Background: Pulmonary capillary hemangiomatosis (PCH) is a rare disease of capillary proliferation of unknown cause and with a high mortality. Families with multiple affected individuals with PCH suggest a heritable cause although the genetic etiology remains unknown.

Methods: We used exome Sequencing to identify a candidate gene for PCH in a family with two affected brothers. We then screened 11 unrelated patients with familial (n = 1) or sporadic (n = 10) PCH for mutations.

Results: Using exome Sequencing, we identified compound mutations in eukaryotic translation initiation factor 2 α kinase 4 (EIF2AK4) (formerly known as GCN2) in both affected brothers. Both parents and an unaffected sister were heterozygous carriers.
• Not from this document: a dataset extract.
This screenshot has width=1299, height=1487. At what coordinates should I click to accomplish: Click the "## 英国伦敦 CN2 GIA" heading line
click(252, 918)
In addition, we identified two EIF2AK4 mutations in each of two of 10 unrelated individuals with sporadic PCH. EIF2AK4 belongs to a family of kinases that regulate angiogenesis in response to cellular stress.

Conclusions: Mutations in EIF2AK4 are likely to cause autosomal-recessive PCH in familial and some nonfamilial cases.